Nikocado Avocado's Social Experiment
Nikocado Avocado, the internet celebrity known for his outrageous mukbangs, has shocked the entire world with his weight loss of over 250 pounds, going from 411 pounds (at his heaviest) to 250 pounds. “Today, I woke up from a very long dream, and I also woke up having lost 250 pounds off of my body. And just yesterday, people were calling me fat and sick and boring and irrelevant,” Avocado said in his latest video. “People are the most messed-up creatures on the entire planet, and yet I’ve still managed to stay two steps ahead of everyone. The joke’s on you.”
Otherwise known as Nicholas Perry, he has been posting videos of mukbangs ever since he got traction from one of his “sheet mukbangs,” a sheet tray filled with food of his choice in bulk, usually ramen with Takis. Ever since, he has been gaining fans, subscribers, and weight. Over the past 5 years, he has been seen gaining unhealthy weight, eventually needing mobility help and oxygen.
As said in an email to NBC news, Perry pre-recorded videos for two years to cover his weight loss. “I have been strategically posting pre-recorded videos for 2 years, on both YouTube and TikTok. I edited the videos so that they would appear recent, allowing me to focus on healing my body behind the scenes,” Perry said in another email. “I shaved my head so that people wouldn’t recognize me in public. A handful of fellow YouTubers also helped to keep my secret.”

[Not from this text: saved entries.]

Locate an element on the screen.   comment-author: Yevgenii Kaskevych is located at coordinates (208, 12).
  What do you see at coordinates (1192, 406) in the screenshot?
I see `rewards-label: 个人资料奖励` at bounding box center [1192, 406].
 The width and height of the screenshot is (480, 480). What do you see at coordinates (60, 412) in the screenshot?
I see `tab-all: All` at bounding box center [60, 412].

Avocado’s weight gain and weight loss have impacted his mental health significantly. It has led to him developing depression, anxiety, ADD (Attention Deficit Disorder), and OCD (Obsessive Compulsive Disorder). His ADD and OCD have “made it hard for him to focus,” he told NBC news.
Perry’s new video has reached over 26 million views, still growing in popularity. He starts the video with a giant panda head on, speaking quietly, almost in a whisper. The panda, according to Perry, was meant to symbolize how the “world of social media is not as black-and-white as it appears.” His aim was to remind people not to take the internet so seriously.